Another volunteer told him the man sitting in the vehicle had been taking photographs of people outside the venue and had been hanging around the area the week prior.

"He looked kinda scuzzy to me,” Partee told the newspaper Thursday. “And I’m like — to myself, as a retired detective from New York — he’s outta character. He’s outta place. And this is not a tourist area, it’s not a birdwatching area.”

As he walked toward the car to photograph the license plate, two men and a woman confronted Partee. All three were white. Partee is black.

One of the men said something about being a Republican.

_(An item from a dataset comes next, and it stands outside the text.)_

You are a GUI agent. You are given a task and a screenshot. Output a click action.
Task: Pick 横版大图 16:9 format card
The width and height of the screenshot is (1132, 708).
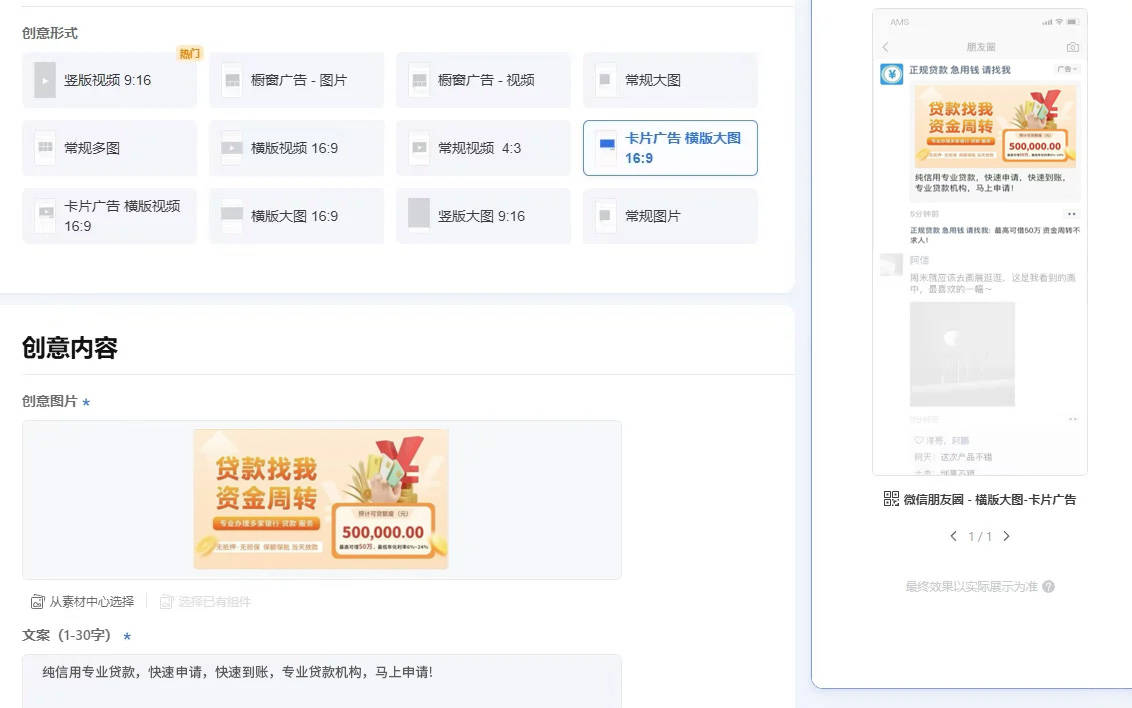pyautogui.click(x=296, y=216)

“I said I am a Republican,” Partee said.

"He said, ‘Motherf***** you ain’t s***,’ ” Partee told the News & Observer. “They didn’t care whether I was a Democrat or a Republican, they just cared that I was black.”

Partee, who was campaigning for a Republican candidate, said he backed away from the group and called 911 after they continued to curse at him. On Facebook, he said the three had called him the n-word and hurled other racial epithets.

Police later arrested a 28-year-old man, Jason Donald Wayne, and charged him with ethnic intimidation, communicating threats, disorderly conduct and going armed to the terror of the public, according to jail records cited by the News & Observer. The two others were not charged with any crimes.

Partee posted photos of the trio on Facebook, in which one of the men is wearing a T-shirt with the logo of Marvel’s the Punisher and a gun holstered to his hip. The Punisher logo has become popular with some white-nationalist groups, as well as military, police and anti-government groups.

Partee was not immediately available for comment.

Wayne was arrested with a BB gun in his holster, police said. Open carry is legal at polling places unless they are at a location such as school, the News & Observer reported.

According to the paper, Wayne isn’t registered to vote in North Carolina:

State records show that someone with his name and date of birth is a convicted felon, having served more than a year in prison during 2015 and 2016 for assault with a deadly weapon inflicting serious injury.

Police and the FBI are considering whether federal charges against Wayne are appropriate.

The confrontation was not the only one at this polling site, according to Charlotte ABC affiliate WSOC:

Larry Shaheen, campaign chief of staff for Sen. Jeff Tarte, said there have been similar issues there for the past several days, describing everything from shouting to physical threats, specifically targeting female Republican volunteers and African-Americans.

“The fact that I had to step in between a voter and a female Republican volunteer to keep her from feeling verbally threatened and harassed was just unconscionable,” Shaheen said.